Walt Disney Co. agreed to pay $100 million to resolve claims it colluded with other animation studios to not hire one another’s workers in California, where allegations of no-poaching pacts have plagued technology companies for the better part of a decade.

Disney and three of its units are the last remaining defendants in a class-action lawsuit alleging the studios conspired to suppress wages through a “gentleman’s agreement” to not recruit each other’s workers. Attorneys for Disney and employees submitted a court filing Tuesday seeking approval of their settlement.

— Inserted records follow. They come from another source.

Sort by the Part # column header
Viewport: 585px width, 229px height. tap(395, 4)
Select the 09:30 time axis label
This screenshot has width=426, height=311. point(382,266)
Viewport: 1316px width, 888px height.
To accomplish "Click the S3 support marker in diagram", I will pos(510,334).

Comcast Corp.’s DreamWorks Animation SKG previously agreed to a $50 million settlement, while two Sony Pictures units and Blue Sky Studios reached deals totaling $19 million.

Apple Inc., Google, Intel Corp. and Adobe Systems Inc. paid $415 million in 2015 to resolve their part in a similar case that was brought against Silicon Valley technology companies that had been investigated for collusion by the U.S. Justice Department.

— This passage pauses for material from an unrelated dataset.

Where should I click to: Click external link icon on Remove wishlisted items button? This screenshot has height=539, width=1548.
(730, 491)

Orly Lobel, a law professor at the University of San Diego, predicted Disney’s settlement will win approval because it satisfies requirements the agreement is fair, reasonable and adequate.

Last Holdout

“Given that this was the last holdout, there are already proxies of what should be the lump sum and it seems within the range,” Lobel said. A $100 million settlement for one large company is proportional to the $415 million agreed to by several technology giants in the previous case, and the much smaller earlier settlements, she said.

A Disney spokesperson didn’t immediately respond to a call after regular business hours seeking comment on the agreement.

The studios case is Nitsch v. DreamWorks Animation SKG Inc., 14-cv-04062, U.S. District Court, Northern District of California (San Jose).